MATERIAL FOR THE TASK

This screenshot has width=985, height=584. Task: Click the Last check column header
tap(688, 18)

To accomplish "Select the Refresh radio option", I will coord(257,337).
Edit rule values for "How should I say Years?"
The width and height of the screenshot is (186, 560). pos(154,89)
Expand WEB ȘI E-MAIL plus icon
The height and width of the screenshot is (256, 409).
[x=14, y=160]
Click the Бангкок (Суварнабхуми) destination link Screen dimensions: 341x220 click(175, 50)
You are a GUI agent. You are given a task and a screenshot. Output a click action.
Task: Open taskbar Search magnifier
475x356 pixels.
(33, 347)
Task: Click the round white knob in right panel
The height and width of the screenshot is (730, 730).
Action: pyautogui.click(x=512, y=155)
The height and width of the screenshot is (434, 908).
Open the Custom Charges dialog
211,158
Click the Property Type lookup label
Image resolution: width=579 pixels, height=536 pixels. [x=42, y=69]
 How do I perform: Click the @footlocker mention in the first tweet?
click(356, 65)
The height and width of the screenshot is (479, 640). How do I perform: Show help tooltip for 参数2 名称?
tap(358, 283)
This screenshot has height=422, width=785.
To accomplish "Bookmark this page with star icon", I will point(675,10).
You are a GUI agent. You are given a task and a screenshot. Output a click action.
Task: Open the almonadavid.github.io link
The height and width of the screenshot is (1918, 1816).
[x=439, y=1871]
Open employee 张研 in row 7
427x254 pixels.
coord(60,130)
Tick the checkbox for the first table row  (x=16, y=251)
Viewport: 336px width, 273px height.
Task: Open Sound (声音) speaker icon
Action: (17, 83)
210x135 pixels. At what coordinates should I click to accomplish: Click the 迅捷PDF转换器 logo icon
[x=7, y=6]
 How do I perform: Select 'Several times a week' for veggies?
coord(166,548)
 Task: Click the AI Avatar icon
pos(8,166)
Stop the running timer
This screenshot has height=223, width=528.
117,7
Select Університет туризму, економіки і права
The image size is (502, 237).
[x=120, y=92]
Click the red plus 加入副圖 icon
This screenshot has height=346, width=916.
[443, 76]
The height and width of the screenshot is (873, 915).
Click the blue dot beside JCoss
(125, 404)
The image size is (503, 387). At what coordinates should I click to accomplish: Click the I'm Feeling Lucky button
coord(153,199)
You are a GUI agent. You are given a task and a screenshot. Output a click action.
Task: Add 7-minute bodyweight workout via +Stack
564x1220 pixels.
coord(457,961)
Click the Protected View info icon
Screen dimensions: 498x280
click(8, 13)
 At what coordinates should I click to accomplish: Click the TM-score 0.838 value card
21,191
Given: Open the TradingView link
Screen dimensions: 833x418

WHAT IS BEING ASKED
All the lines above must appear again in the answer, word for word.

TASK ANSWER
This screenshot has width=985, height=584. Task: Click the Last check column header
tap(688, 18)

To accomplish "Select the Refresh radio option", I will coord(257,337).
Edit rule values for "How should I say Years?"
The width and height of the screenshot is (186, 560). pos(154,89)
Expand WEB ȘI E-MAIL plus icon
The height and width of the screenshot is (256, 409).
[x=14, y=160]
Click the Бангкок (Суварнабхуми) destination link Screen dimensions: 341x220 click(175, 50)
You are a GUI agent. You are given a task and a screenshot. Output a click action.
Task: Open taskbar Search magnifier
475x356 pixels.
(33, 347)
Task: Click the round white knob in right panel
The height and width of the screenshot is (730, 730).
Action: pyautogui.click(x=512, y=155)
The height and width of the screenshot is (434, 908).
Open the Custom Charges dialog
211,158
Click the Property Type lookup label
Image resolution: width=579 pixels, height=536 pixels. [x=42, y=69]
 How do I perform: Click the @footlocker mention in the first tweet?
click(356, 65)
The height and width of the screenshot is (479, 640). How do I perform: Show help tooltip for 参数2 名称?
tap(358, 283)
This screenshot has height=422, width=785.
To accomplish "Bookmark this page with star icon", I will point(675,10).
You are a GUI agent. You are given a task and a screenshot. Output a click action.
Task: Open the almonadavid.github.io link
The height and width of the screenshot is (1918, 1816).
[x=439, y=1871]
Open employee 张研 in row 7
427x254 pixels.
coord(60,130)
Tick the checkbox for the first table row  (x=16, y=251)
Viewport: 336px width, 273px height.
Task: Open Sound (声音) speaker icon
Action: (17, 83)
210x135 pixels. At what coordinates should I click to accomplish: Click the 迅捷PDF转换器 logo icon
[x=7, y=6]
 How do I perform: Select 'Several times a week' for veggies?
coord(166,548)
 Task: Click the AI Avatar icon
pos(8,166)
Stop the running timer
This screenshot has height=223, width=528.
117,7
Select Університет туризму, економіки і права
The image size is (502, 237).
[x=120, y=92]
Click the red plus 加入副圖 icon
This screenshot has height=346, width=916.
[443, 76]
The height and width of the screenshot is (873, 915).
Click the blue dot beside JCoss
(125, 404)
The image size is (503, 387). At what coordinates should I click to accomplish: Click the I'm Feeling Lucky button
coord(153,199)
You are a GUI agent. You are given a task and a screenshot. Output a click action.
Task: Add 7-minute bodyweight workout via +Stack
564x1220 pixels.
coord(457,961)
Click the Protected View info icon
Screen dimensions: 498x280
click(8, 13)
 At what coordinates should I click to accomplish: Click the TM-score 0.838 value card
21,191
Given: Open the TradingView link
Screen dimensions: 833x418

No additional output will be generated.